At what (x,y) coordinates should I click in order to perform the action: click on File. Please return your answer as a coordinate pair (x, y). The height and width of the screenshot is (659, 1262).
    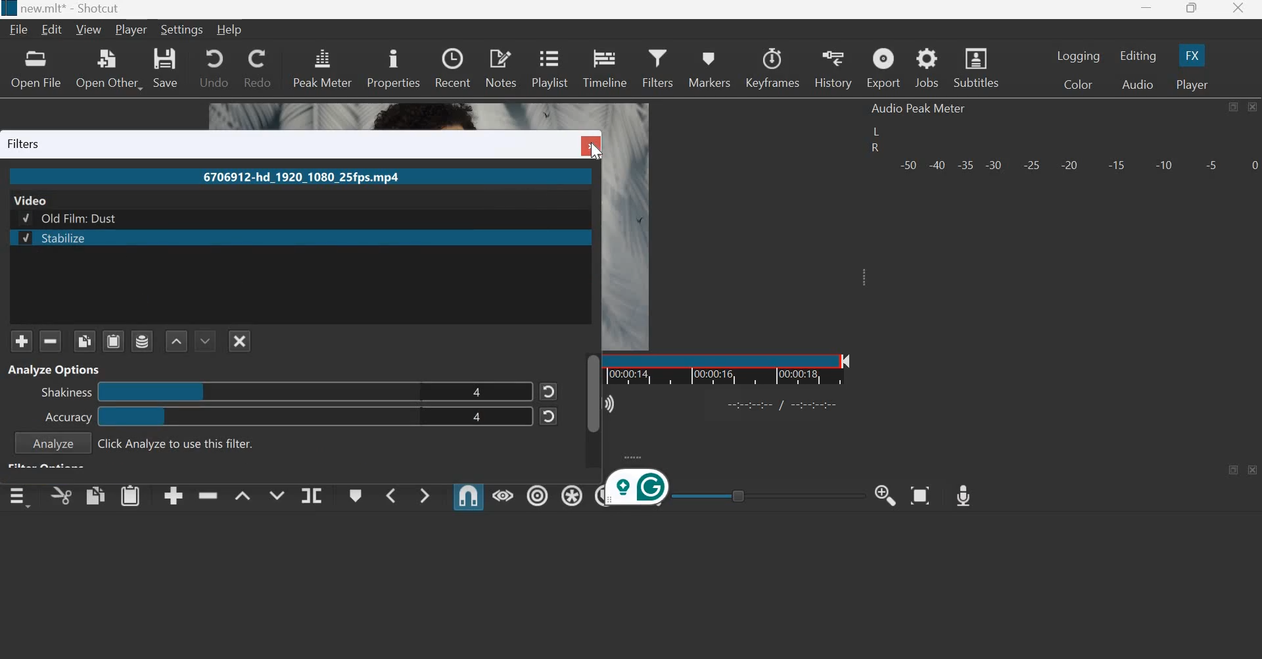
    Looking at the image, I should click on (19, 30).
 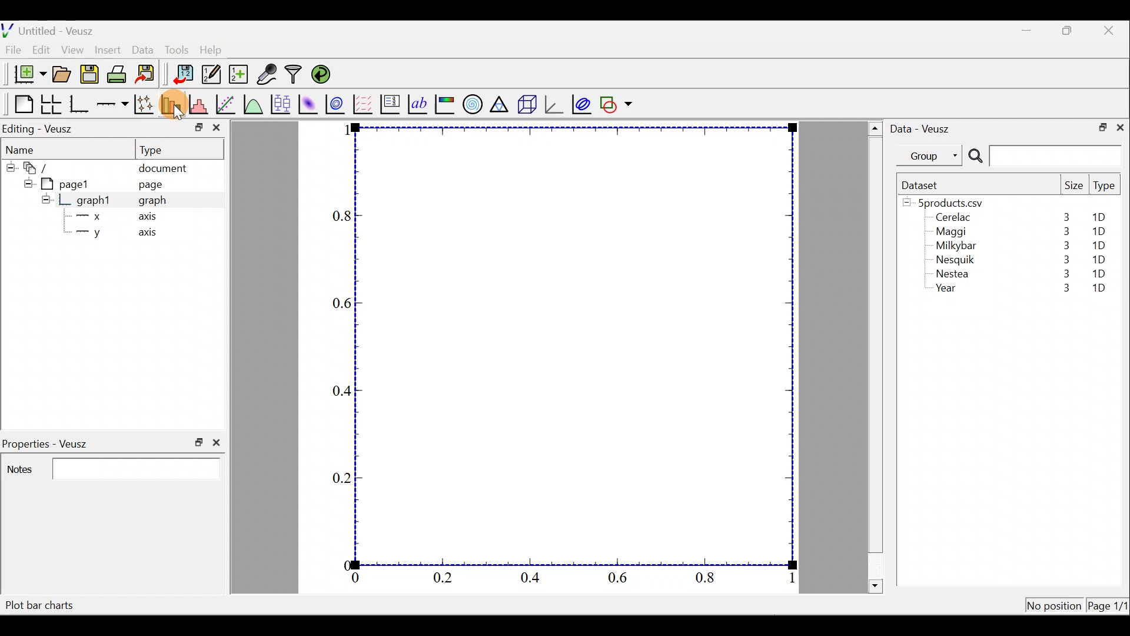 I want to click on close, so click(x=1110, y=31).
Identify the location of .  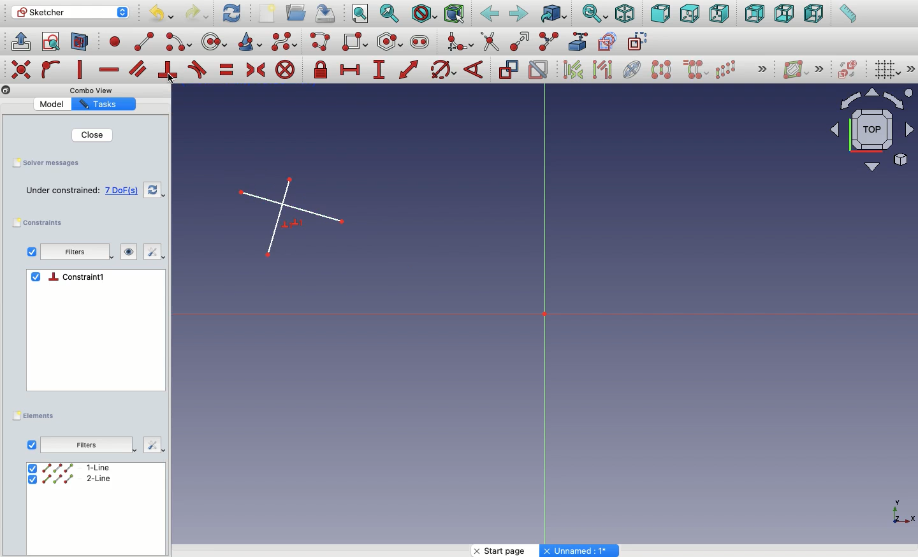
(581, 551).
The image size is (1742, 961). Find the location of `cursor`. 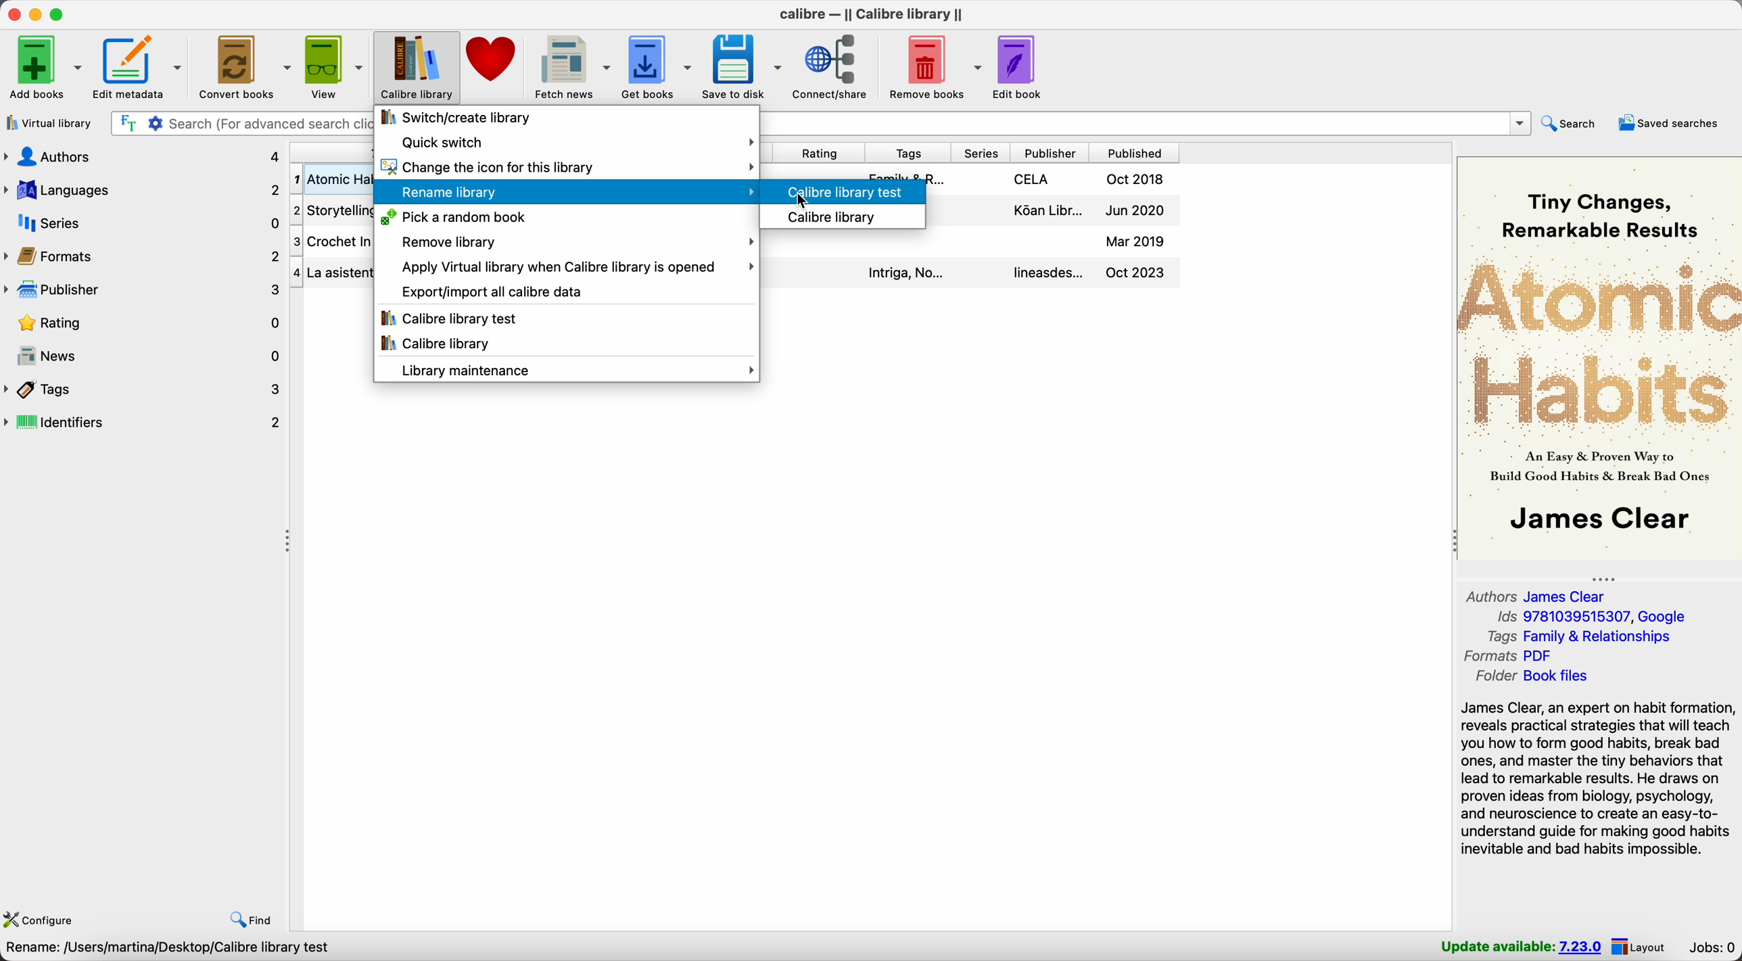

cursor is located at coordinates (805, 202).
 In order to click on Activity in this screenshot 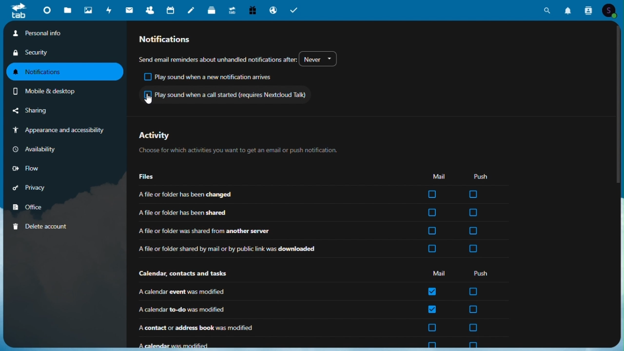, I will do `click(109, 9)`.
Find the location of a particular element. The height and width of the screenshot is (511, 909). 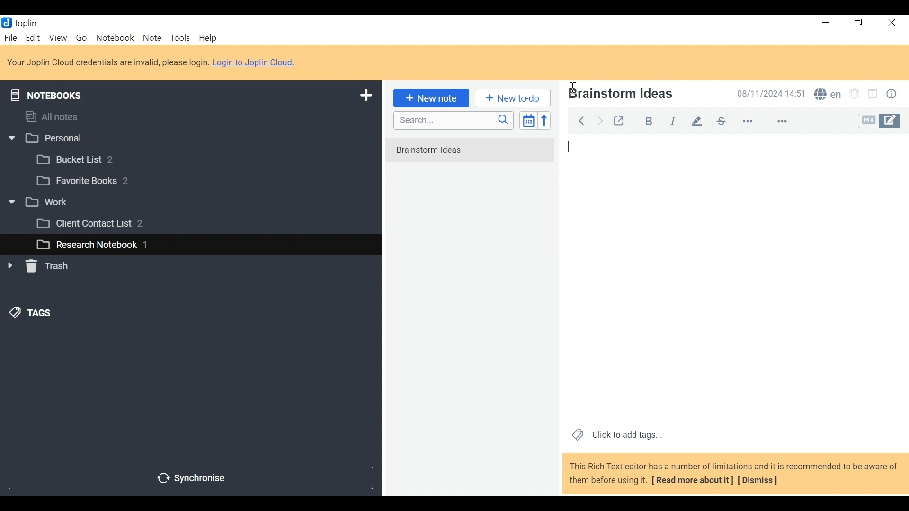

feature options is located at coordinates (786, 122).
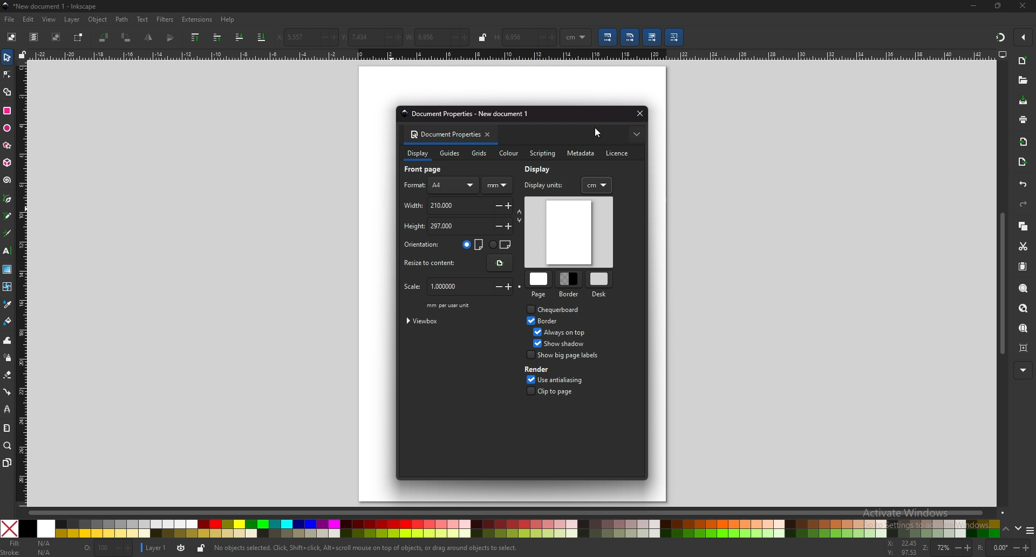 This screenshot has height=557, width=1036. I want to click on page preview, so click(568, 231).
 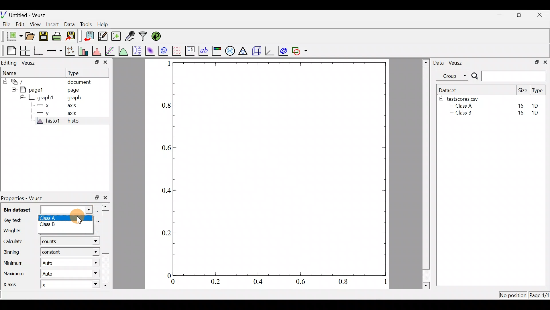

================================

REQUIRED TASK:
Format the rows as a JSON list of strings, one string per line. Start with the line that contains "Find the location of a", go through the end of the rows, skip blank lines, and leave out the pictures.

RESULT OF THIS TASK:
[
  "Find the location of a particular element. The height and width of the screenshot is (511, 909). ",
  "feature options is located at coordinates (786, 122).",
  " This screenshot has height=557, width=1036. I want to click on page preview, so click(568, 231)."
]